Activists are staging a social media campaign against U.S. Immigration and Customs Enforcement (ICE) in an effort to derail its controversial new training program, which will instruct citizens on law enforcement tactics used by the immigration agency.
The activists have created email templates and encouraged people to send applications with false information to ICE in order to sabotage the program’s application process.
“The idea is to flood ICE with thousands of fake applications so that they will be so overwhelmed that they won’t be able to find legitimate applications and run the program at all,” Alyssa Rubin, campaigns director for Never Again Action, which is organizing the effort, told Motherboard in an email.
Concerns about the ICE program arose when it was first announced, causing local activists in Chicago to worry the six-week course would act as a vigilante training camp. According to a report by NPR, a section of a letter inviting community members to apply stated that attendees would be offered training in “defensive tactics, firearms familiarization, and targeted arrests.”
In a press release published earlier this month, ICE announced it would be launching the program, which it calls a “Citizens Academy,” as a way “for participants to become familiar with how and why ICE carries out its mission.”
The six-week program will be based in Chicago and is modeled after law enforcement academies conducted by other agencies, such as the Federal Bureau of Investigations, U.S. Customs and Border Protection, and local police departments. The curriculum will include classroom instruction and a visit to an immigration detention center.
“ICE is inviting interested participants from a variety of stakeholder backgrounds such as community groups, state and local elected leaders, Congressional staff, consular officials, and business and religious leaders,” the press release stated.
But members of Chicago’s community and even the city’s mayor have been skeptical of the purpose of the law enforcement academy. As news of the program began to spread on social media, Never Again Action shared a form on Twitter encouraging people to flood the online application process by emailing in fake applications.
“We need to disrupt ICE at every level of its operations, and we realized that we could harness the power of the internet to materially get in the way of ICE, even in the middle of a pandemic,” said Rubin.

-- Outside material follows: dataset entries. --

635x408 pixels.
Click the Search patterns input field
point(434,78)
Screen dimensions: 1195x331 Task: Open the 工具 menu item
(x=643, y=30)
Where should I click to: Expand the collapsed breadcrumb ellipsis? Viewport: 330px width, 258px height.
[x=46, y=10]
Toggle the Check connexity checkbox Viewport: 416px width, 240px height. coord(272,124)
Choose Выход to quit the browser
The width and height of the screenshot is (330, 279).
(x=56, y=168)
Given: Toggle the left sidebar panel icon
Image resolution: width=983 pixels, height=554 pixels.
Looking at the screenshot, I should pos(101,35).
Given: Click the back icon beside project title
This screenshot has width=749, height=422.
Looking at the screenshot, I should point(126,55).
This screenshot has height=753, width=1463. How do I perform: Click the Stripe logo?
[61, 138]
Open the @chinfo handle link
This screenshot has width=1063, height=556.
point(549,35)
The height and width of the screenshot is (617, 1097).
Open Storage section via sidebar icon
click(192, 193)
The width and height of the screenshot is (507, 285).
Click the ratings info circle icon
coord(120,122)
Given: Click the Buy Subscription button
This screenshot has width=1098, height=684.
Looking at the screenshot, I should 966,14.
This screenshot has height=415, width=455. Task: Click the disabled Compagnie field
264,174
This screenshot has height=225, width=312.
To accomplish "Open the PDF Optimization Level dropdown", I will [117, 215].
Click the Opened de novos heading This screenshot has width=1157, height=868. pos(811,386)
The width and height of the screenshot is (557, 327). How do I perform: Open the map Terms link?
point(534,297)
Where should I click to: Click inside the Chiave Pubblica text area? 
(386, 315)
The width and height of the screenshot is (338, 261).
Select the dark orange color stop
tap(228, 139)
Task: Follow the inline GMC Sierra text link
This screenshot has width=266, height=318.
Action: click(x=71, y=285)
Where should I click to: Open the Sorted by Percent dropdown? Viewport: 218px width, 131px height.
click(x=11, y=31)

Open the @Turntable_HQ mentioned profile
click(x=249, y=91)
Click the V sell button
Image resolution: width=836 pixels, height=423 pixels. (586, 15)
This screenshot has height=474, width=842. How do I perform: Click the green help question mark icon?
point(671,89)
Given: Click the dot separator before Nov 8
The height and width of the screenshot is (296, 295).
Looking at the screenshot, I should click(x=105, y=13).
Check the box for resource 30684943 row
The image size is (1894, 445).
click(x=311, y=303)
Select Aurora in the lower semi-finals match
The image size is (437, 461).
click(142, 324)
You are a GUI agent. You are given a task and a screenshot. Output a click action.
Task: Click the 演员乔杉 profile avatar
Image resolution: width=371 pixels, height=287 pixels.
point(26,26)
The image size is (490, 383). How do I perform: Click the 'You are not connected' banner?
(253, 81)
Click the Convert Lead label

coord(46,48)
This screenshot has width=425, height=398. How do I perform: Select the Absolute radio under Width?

The effort follows a trend of activists turning to social media and online platforms to stage their protests. As an example, Motherboard reported in May how a hacker was able to write a script that allowed people to automatically send junk data to Ohio’s controversial Covid-19 Fraud website.
“We were definitely inspired by teens on TikTok who encouraged each other to RSVP for Trump’s Oklahoma rally, as well as the K-pop fans who flooded the police scanner app in Dallas, Texas earlier this year,” said Rubin. “People have been using these kinds of creative tactics for a long time.”
ICE has long faced criticism over its mass-deportation tactics and the forced separation of migrant families, as well as the conditions of its camps and detention centers. To many across the country, the federal agency has become the most visible symbol of the aggressive immigration policies enacted by President Trump and his administration.
ICE did not respond to Motherboard’s request for comment.